*Record excerpts*:
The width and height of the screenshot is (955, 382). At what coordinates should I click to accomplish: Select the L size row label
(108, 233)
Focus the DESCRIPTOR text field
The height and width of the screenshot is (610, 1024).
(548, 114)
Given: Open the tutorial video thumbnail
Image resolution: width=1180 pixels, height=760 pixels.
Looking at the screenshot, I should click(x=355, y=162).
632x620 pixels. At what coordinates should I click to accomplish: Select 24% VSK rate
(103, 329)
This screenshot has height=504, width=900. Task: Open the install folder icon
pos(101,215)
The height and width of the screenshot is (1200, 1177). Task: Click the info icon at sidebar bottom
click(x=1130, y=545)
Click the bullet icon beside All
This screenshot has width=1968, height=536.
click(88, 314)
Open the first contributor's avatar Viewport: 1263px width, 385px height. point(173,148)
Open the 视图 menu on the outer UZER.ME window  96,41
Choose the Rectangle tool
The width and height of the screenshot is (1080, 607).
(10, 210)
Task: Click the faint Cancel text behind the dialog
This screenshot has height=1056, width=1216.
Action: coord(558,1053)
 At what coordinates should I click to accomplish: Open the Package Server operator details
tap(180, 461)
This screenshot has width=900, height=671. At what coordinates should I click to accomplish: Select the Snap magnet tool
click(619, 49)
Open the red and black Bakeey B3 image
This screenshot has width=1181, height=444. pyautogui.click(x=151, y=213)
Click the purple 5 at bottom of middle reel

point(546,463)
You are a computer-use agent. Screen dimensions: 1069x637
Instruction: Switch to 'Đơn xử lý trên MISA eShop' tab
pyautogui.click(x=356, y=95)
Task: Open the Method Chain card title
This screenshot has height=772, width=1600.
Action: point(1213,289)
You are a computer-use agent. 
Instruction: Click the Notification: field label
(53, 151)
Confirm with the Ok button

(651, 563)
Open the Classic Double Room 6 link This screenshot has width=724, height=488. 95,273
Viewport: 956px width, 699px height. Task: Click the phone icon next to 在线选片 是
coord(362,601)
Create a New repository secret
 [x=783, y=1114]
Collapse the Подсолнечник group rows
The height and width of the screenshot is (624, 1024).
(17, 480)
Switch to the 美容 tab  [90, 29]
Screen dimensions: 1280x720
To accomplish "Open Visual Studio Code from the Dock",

*The task*:
Only the lines from the one with "Confirm with the Ok button" to the end of the entries above belong in your answer. Retype them exactly.

*Solution to the exercise*:
Confirm with the Ok button

(651, 563)
Open the Classic Double Room 6 link This screenshot has width=724, height=488. 95,273
Viewport: 956px width, 699px height. Task: Click the phone icon next to 在线选片 是
coord(362,601)
Create a New repository secret
 [x=783, y=1114]
Collapse the Подсолнечник group rows
The height and width of the screenshot is (624, 1024).
(17, 480)
Switch to the 美容 tab  [90, 29]
Screen dimensions: 1280x720
To accomplish "Open Visual Studio Code from the Dock",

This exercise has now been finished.